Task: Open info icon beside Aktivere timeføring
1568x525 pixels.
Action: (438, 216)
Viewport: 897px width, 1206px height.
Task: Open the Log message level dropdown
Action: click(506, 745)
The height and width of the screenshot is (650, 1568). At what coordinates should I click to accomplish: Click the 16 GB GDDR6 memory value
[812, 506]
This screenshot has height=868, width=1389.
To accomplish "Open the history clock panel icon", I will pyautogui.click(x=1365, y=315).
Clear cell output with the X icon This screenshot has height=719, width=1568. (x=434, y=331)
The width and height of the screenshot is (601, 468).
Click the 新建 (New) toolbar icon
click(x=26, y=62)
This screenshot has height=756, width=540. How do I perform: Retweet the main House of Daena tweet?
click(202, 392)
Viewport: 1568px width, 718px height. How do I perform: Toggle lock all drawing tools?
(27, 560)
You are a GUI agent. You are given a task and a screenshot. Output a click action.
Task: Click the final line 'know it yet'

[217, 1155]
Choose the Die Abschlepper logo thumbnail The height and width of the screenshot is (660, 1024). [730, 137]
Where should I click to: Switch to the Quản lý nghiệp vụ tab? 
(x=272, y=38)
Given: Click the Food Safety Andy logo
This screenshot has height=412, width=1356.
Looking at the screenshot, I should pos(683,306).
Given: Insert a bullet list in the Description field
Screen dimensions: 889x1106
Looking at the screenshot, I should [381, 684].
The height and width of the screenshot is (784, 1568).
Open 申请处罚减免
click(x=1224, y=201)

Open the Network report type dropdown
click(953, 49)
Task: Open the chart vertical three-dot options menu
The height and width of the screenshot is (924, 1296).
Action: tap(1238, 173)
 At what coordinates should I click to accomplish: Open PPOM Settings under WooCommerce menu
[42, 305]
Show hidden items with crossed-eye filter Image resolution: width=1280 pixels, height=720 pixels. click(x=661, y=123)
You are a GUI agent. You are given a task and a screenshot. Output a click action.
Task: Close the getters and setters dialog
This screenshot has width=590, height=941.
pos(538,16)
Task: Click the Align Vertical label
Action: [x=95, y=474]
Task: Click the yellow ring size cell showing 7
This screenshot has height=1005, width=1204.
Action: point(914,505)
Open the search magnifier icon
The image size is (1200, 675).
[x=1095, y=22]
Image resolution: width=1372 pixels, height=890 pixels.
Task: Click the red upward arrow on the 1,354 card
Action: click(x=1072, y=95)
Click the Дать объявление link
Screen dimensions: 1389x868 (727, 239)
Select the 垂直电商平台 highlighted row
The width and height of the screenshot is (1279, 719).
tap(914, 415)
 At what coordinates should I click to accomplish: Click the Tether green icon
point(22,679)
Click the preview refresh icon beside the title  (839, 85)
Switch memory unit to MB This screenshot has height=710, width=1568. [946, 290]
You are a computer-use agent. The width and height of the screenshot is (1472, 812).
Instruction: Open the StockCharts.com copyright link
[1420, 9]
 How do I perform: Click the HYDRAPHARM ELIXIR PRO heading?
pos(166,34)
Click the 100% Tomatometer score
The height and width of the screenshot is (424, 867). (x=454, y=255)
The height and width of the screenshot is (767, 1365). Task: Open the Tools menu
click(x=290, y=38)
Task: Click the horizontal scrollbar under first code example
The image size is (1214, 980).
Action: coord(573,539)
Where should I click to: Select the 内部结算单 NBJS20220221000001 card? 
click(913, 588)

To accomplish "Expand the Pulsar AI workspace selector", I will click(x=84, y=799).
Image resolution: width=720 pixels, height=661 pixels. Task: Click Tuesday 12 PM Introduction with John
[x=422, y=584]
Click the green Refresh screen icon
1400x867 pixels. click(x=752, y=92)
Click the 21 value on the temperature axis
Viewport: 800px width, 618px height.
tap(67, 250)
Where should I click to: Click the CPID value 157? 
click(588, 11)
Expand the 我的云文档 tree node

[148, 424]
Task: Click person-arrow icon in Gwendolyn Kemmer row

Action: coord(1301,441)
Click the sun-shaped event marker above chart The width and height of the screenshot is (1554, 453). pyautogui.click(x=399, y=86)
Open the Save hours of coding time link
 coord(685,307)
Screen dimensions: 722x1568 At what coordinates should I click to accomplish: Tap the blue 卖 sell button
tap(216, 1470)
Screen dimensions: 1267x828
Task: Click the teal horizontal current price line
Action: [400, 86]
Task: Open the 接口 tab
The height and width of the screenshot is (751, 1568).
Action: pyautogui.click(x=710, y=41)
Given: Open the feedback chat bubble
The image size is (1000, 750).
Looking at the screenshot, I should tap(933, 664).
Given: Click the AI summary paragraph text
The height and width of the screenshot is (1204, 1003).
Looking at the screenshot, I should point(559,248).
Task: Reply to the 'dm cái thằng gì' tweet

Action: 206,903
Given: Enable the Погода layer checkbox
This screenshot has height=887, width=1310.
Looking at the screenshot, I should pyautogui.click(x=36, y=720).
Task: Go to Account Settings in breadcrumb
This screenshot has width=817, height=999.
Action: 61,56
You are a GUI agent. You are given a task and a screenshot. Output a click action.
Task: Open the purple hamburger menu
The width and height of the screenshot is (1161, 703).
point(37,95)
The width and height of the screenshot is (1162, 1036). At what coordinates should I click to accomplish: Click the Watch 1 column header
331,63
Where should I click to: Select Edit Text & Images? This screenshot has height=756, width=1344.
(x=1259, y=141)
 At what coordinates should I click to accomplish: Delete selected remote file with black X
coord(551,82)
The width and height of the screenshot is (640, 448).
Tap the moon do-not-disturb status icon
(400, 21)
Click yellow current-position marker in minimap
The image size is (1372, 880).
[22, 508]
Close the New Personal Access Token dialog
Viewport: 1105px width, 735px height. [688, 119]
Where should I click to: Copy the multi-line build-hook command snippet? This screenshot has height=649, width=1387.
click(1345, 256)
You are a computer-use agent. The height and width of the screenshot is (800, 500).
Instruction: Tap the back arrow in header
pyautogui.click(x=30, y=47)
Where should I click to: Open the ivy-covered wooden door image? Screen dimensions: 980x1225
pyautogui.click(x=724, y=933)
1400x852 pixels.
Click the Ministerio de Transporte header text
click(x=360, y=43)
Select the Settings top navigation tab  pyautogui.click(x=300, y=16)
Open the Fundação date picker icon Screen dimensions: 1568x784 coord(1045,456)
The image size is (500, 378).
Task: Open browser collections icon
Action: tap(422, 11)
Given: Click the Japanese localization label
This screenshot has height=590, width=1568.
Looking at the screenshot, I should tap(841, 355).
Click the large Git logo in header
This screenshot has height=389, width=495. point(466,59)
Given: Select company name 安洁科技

# Brief
Rewrite all of the rows above, replacing "Where should I click to" with "Where do I click to" everywhere and leaving everything else unchanged.

# Written response
Task: Open info icon beside Aktivere timeføring
1568x525 pixels.
Action: (438, 216)
Viewport: 897px width, 1206px height.
Task: Open the Log message level dropdown
Action: click(506, 745)
The height and width of the screenshot is (650, 1568). At what coordinates should I click to accomplish: Click the 16 GB GDDR6 memory value
[812, 506]
This screenshot has height=868, width=1389.
To accomplish "Open the history clock panel icon", I will pyautogui.click(x=1365, y=315).
Clear cell output with the X icon This screenshot has height=719, width=1568. (x=434, y=331)
The width and height of the screenshot is (601, 468).
Click the 新建 (New) toolbar icon
click(x=26, y=62)
This screenshot has height=756, width=540. How do I perform: Retweet the main House of Daena tweet?
click(202, 392)
Viewport: 1568px width, 718px height. How do I perform: Toggle lock all drawing tools?
(27, 560)
You are a GUI agent. You are given a task and a screenshot. Output a click action.
Task: Click the final line 'know it yet'

[217, 1155]
Choose the Die Abschlepper logo thumbnail The height and width of the screenshot is (660, 1024). [730, 137]
Where do I click to: Switch to the Quản lý nghiệp vụ tab? 
(x=272, y=38)
Given: Click the Food Safety Andy logo
This screenshot has height=412, width=1356.
Looking at the screenshot, I should pos(683,306).
Given: Insert a bullet list in the Description field
Screen dimensions: 889x1106
Looking at the screenshot, I should [381, 684].
The height and width of the screenshot is (784, 1568).
Open 申请处罚减免
click(x=1224, y=201)

Open the Network report type dropdown
click(953, 49)
Task: Open the chart vertical three-dot options menu
The height and width of the screenshot is (924, 1296).
Action: tap(1238, 173)
 At what coordinates should I click to accomplish: Open PPOM Settings under WooCommerce menu
[42, 305]
Show hidden items with crossed-eye filter Image resolution: width=1280 pixels, height=720 pixels. click(x=661, y=123)
You are a GUI agent. You are given a task and a screenshot. Output a click action.
Task: Close the getters and setters dialog
This screenshot has width=590, height=941.
pos(538,16)
Task: Click the Align Vertical label
Action: [x=95, y=474]
Task: Click the yellow ring size cell showing 7
This screenshot has height=1005, width=1204.
Action: point(914,505)
Open the search magnifier icon
The image size is (1200, 675).
[x=1095, y=22]
Image resolution: width=1372 pixels, height=890 pixels.
Task: Click the red upward arrow on the 1,354 card
Action: click(x=1072, y=95)
Click the Дать объявление link
Screen dimensions: 1389x868 (727, 239)
Select the 垂直电商平台 highlighted row
The width and height of the screenshot is (1279, 719).
tap(914, 415)
 At what coordinates should I click to accomplish: Click the Tether green icon
point(22,679)
Click the preview refresh icon beside the title  (839, 85)
Switch memory unit to MB This screenshot has height=710, width=1568. [946, 290]
You are a computer-use agent. The width and height of the screenshot is (1472, 812).
Instruction: Open the StockCharts.com copyright link
[1420, 9]
 How do I perform: Click the HYDRAPHARM ELIXIR PRO heading?
pos(166,34)
Click the 100% Tomatometer score
The height and width of the screenshot is (424, 867). (x=454, y=255)
The height and width of the screenshot is (767, 1365). Task: Open the Tools menu
click(x=290, y=38)
Task: Click the horizontal scrollbar under first code example
The image size is (1214, 980).
Action: coord(573,539)
Where do I click to: Select the 内部结算单 NBJS20220221000001 card? 
click(913, 588)

To accomplish "Expand the Pulsar AI workspace selector", I will click(x=84, y=799).
Image resolution: width=720 pixels, height=661 pixels. Task: Click Tuesday 12 PM Introduction with John
[x=422, y=584]
Click the green Refresh screen icon
1400x867 pixels. click(x=752, y=92)
Click the 21 value on the temperature axis
Viewport: 800px width, 618px height.
tap(67, 250)
Where do I click to: Click the CPID value 157? 
click(588, 11)
Expand the 我的云文档 tree node

[148, 424]
Task: Click person-arrow icon in Gwendolyn Kemmer row

Action: coord(1301,441)
Click the sun-shaped event marker above chart The width and height of the screenshot is (1554, 453). pyautogui.click(x=399, y=86)
Open the Save hours of coding time link
 coord(685,307)
Screen dimensions: 722x1568 At what coordinates should I click to accomplish: Tap the blue 卖 sell button
tap(216, 1470)
Screen dimensions: 1267x828
Task: Click the teal horizontal current price line
Action: [400, 86]
Task: Open the 接口 tab
The height and width of the screenshot is (751, 1568).
Action: pyautogui.click(x=710, y=41)
Given: Open the feedback chat bubble
The image size is (1000, 750).
Looking at the screenshot, I should tap(933, 664).
Given: Click the AI summary paragraph text
The height and width of the screenshot is (1204, 1003).
Looking at the screenshot, I should point(559,248).
Task: Reply to the 'dm cái thằng gì' tweet

Action: 206,903
Given: Enable the Погода layer checkbox
This screenshot has height=887, width=1310.
Looking at the screenshot, I should pyautogui.click(x=36, y=720).
Task: Go to Account Settings in breadcrumb
This screenshot has width=817, height=999.
Action: 61,56
You are a GUI agent. You are given a task and a screenshot. Output a click action.
Task: Open the purple hamburger menu
The width and height of the screenshot is (1161, 703).
point(37,95)
The width and height of the screenshot is (1162, 1036). At what coordinates should I click to accomplish: Click the Watch 1 column header
331,63
Where do I click to: Select Edit Text & Images? This screenshot has height=756, width=1344.
(x=1259, y=141)
 At what coordinates should I click to accomplish: Delete selected remote file with black X
coord(551,82)
The width and height of the screenshot is (640, 448).
Tap the moon do-not-disturb status icon
(400, 21)
Click yellow current-position marker in minimap
The image size is (1372, 880).
[22, 508]
Close the New Personal Access Token dialog
Viewport: 1105px width, 735px height. [688, 119]
Where do I click to: Copy the multi-line build-hook command snippet? This screenshot has height=649, width=1387.
click(1345, 256)
You are a computer-use agent. The height and width of the screenshot is (800, 500).
Instruction: Tap the back arrow in header
pyautogui.click(x=30, y=47)
Where do I click to: Open the ivy-covered wooden door image? Screen dimensions: 980x1225
pyautogui.click(x=724, y=933)
1400x852 pixels.
Click the Ministerio de Transporte header text
click(x=360, y=43)
Select the Settings top navigation tab  pyautogui.click(x=300, y=16)
Open the Fundação date picker icon Screen dimensions: 1568x784 coord(1045,456)
The image size is (500, 378).
Task: Open browser collections icon
Action: tap(422, 11)
Given: Click the Japanese localization label
This screenshot has height=590, width=1568.
Looking at the screenshot, I should tap(841, 355).
Click the large Git logo in header
This screenshot has height=389, width=495. point(466,59)
Given: Select company name 安洁科技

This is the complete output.